Spinning massive objects drag spacetime along with them. This curious phenomenon is an important prediction in general relativity, which has been confirmed from a variety of celestial bodies and events. The latest one comes from a supermassive black hole pulling a star apart.
You can imagine that a massive spinning object twists spacetime as it spins. This has been measured on Earth and around Jupiter with the Juno mission, and even around pulsars. A black hole weighing 5 million times the mass of the Sun, such as the one we’re talking about, will exhibit much stronger frame-dragging, as it is called, than our planet – but seeing it at a distance has not been easy.
Black holes are notoriously difficult to spot unless they are active, and one type of activity is the destruction of a star, which gives a temporary emission of light that can be used for a whole series of measurements. One such event has previously been used to measure frame-dragging as well as the spin of a black hole.
A different Tidal Disruption Event (TDE), as the stellar murders are called, has provided for the first time measurements of the frame-dragging around a black hole. AT2020afhd was visible in X-rays and radio waves with specific rhythmic changes. The defunct star formed a disk of plasma, and a jet of material was released from around the black hole.
Both of them were wobbling together, with a pattern repeating every 20 days. Within that pattern, the team was able to measure the small but clear effect that can be attributed to frame-dragging.
“By showing that a black hole can drag space time and create this frame-dragging effect, we are also beginning to understand the mechanics of the process,” co-author Dr Cosimo Inserra, from Cardiff University, said in a statement emailed to IFLScience.

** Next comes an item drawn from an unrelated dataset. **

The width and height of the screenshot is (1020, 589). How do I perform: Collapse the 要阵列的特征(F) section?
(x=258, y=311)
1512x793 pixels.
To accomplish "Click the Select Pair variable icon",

“So, in the same way a charged object creates a magnetic field when it rotates, we’re seeing how a massive spinning object – in this case a black hole – generates a gravitomagnetic field that influences the motion of stars and other cosmic objects nearby.”

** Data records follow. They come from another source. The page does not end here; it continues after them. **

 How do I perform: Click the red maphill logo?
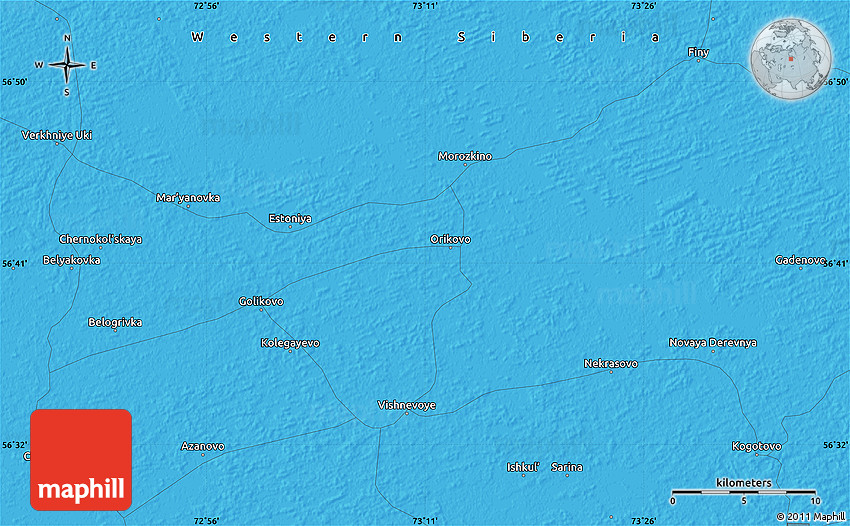point(81,460)
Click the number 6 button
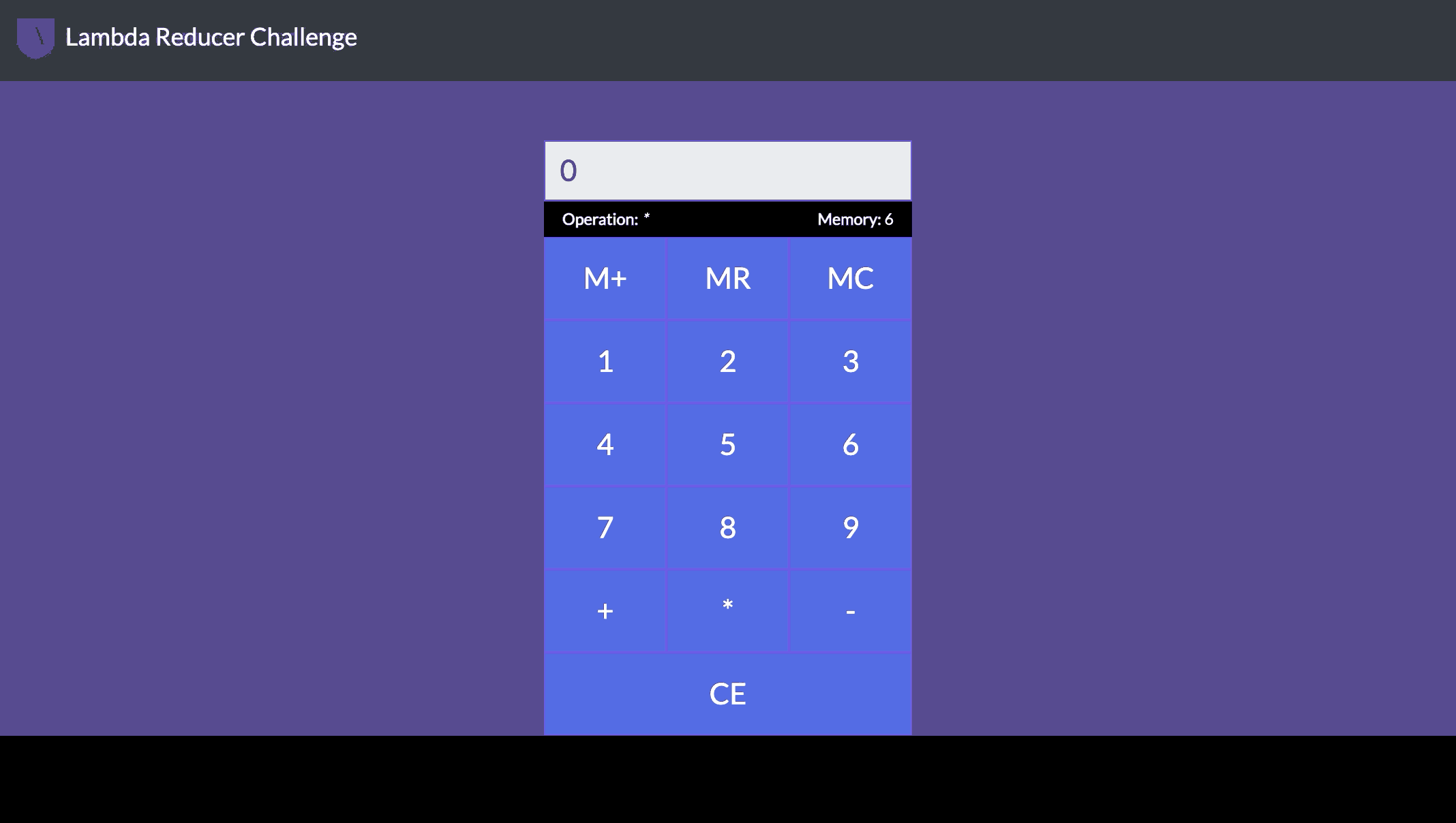The image size is (1456, 823). [x=849, y=443]
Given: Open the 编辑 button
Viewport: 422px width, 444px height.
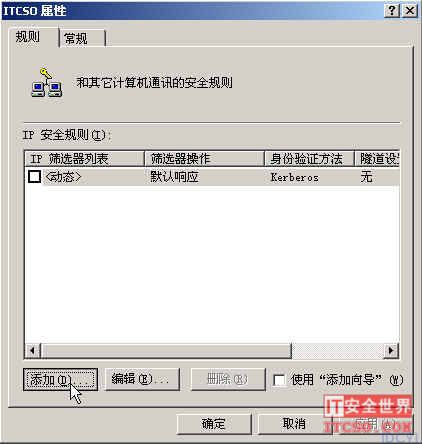Looking at the screenshot, I should (142, 379).
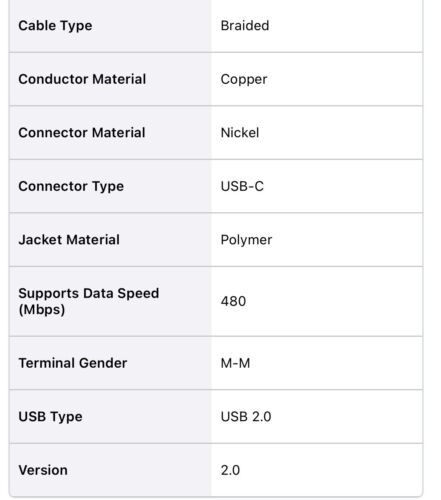The width and height of the screenshot is (441, 500).
Task: Click the USB 2.0 value
Action: point(246,417)

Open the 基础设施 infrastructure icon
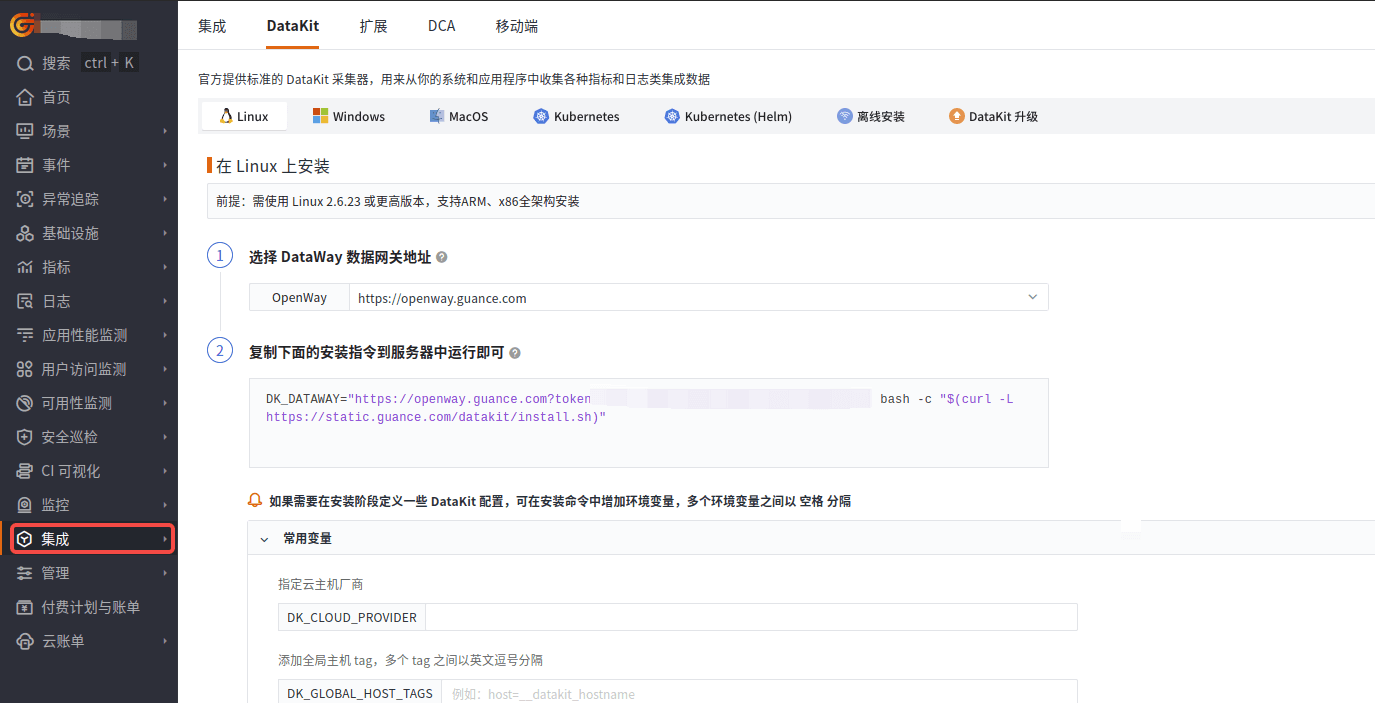point(25,233)
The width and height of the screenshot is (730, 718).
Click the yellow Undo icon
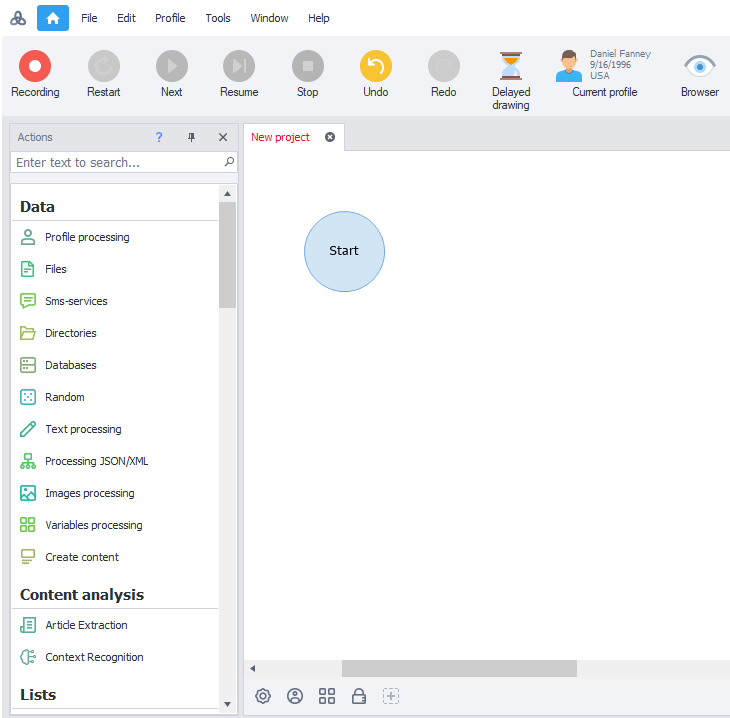tap(376, 67)
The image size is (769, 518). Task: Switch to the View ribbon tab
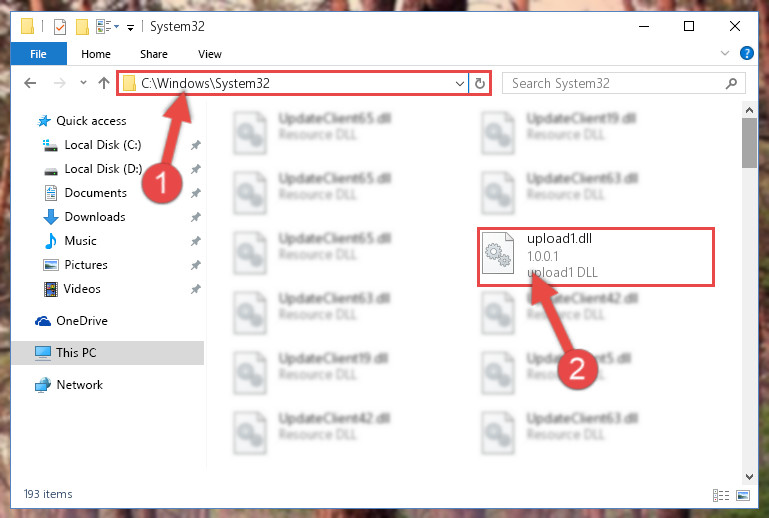tap(210, 54)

Frame-dragging, or more correctly, the Lense-Thirring effect, was first theorized by Einstein in 1913 and then mathematically defined by Lense and Thirring in 1918. While relativity has been passing all the tests we put it to, we know there are more out there. These tests are fundamental to help us better understand reality.

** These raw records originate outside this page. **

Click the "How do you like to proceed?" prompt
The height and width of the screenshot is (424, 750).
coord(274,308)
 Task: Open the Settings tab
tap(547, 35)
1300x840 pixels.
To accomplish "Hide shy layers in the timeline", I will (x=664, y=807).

“This is a real gift for physicists as we confirm predictions made more than a century ago. Not only that, but these observations also tell us more about the nature of TDEs – when a star is shredded by the immense gravitational forces exerted by a black hole,” Dr Inserra explained.
“Unlike previous TDEs studied, which have steady radio signals, the signal for AT2020afhd showed short-term changes, which we were unable to attribute to the energy release from the black hole and its surrounding components. This is further confirmed the dragging effect in our minds and offers scientists a new method for probing black holes.”
The study is published in the journal Science Advances.